A special Valentine’s message: farm animals have the ability to feel too

"Each call a chicken makes is slightly different depending on what kind of food they find"

Valentine’s Day is a time to say “I love you” to the ones closest to you and spend the day showing your emotions, be it through flowers, chocolates, or simply a hug. It may come as a surprise that farm animals can also share some of these same types of emotions and sensations. They may not necessarily form the words, I love you, but scientific research has shown that animals are sentient beings that feel positive and negative emotions such as joy, pleasure and pain.

For example, studies have found that cattle experience pleasure, and sheep have the ability to recognize faces. Chickens get excited and will have a specific “call” when they find food, alerting their friends. Each call a chicken makes is slightly different depending on what kind of food they find.

These are the more positive emotions. But they can also display negative emotions. Hens, including the 300 million of hens suffering in cages across North America, display specific behavioral and physiological changes when witnessing their chicks exposed to distress. This is particularly alarming because chickens in some agricultural practices routinely witness pain, suffering, and death of other flock mates.

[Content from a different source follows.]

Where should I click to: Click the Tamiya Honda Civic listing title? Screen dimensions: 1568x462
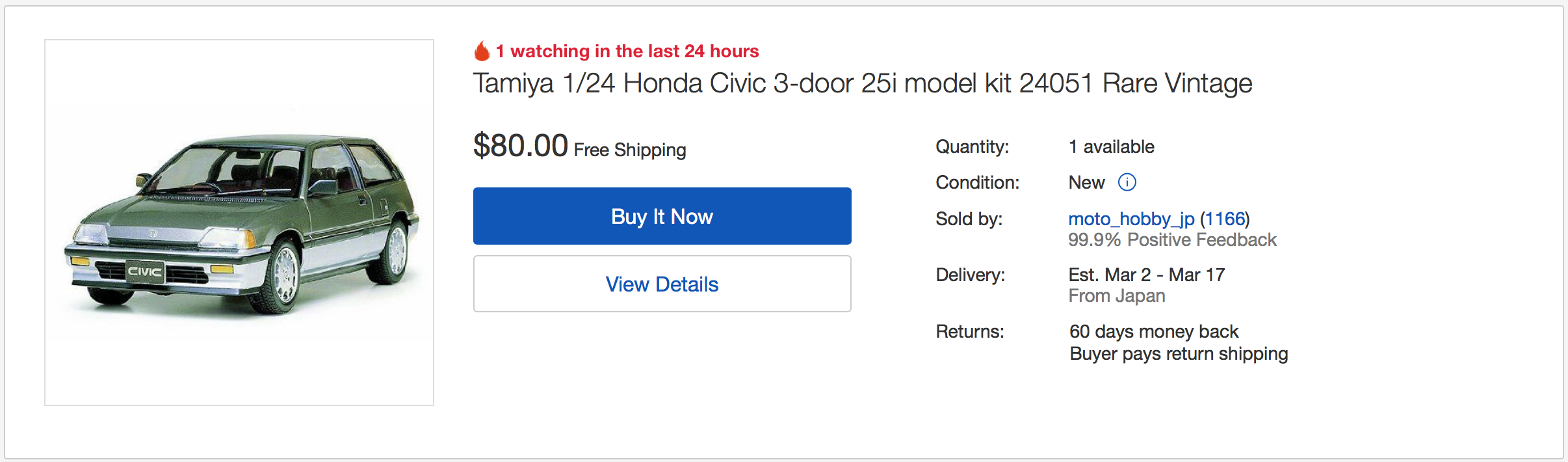pos(862,83)
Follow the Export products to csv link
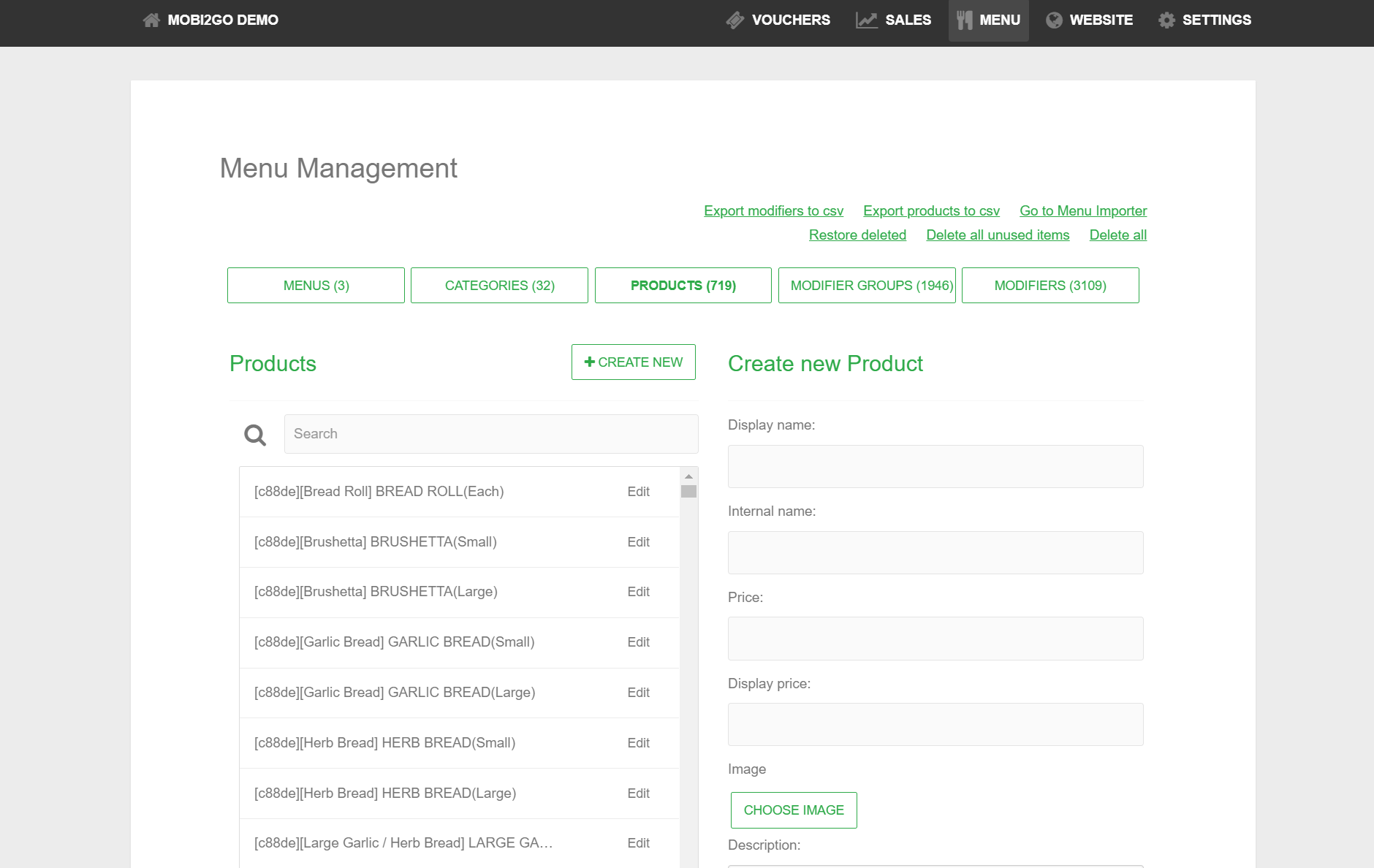The width and height of the screenshot is (1374, 868). (931, 210)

That is why we must create a greater awareness of animal sentience among the public, so that we can move influential stakeholders in the industry and in government to put in place practices that will lead to positive changes – increasing respect for ALL animals and leading to their humane treatment. In all that we do, we are clear: animals have the ability to feel, and we will not accept their suffering. Through our Choose Cage-Free campaign, we’re aiming to reduce the physical and mental suffering of hens crammed in tiny cages.

So, this Valentine’s Day as you spend time with a loved one, why not also take a moment to think about how you can help another sentient being? If you haven’t yet, please sign our pledge to choose cage-free eggs. Or if you have already signed it, please share the link with friends and family. By moving more and more people to commit to higher welfare eggs, we can together create a movement to end the pain and suffering of millions of hens.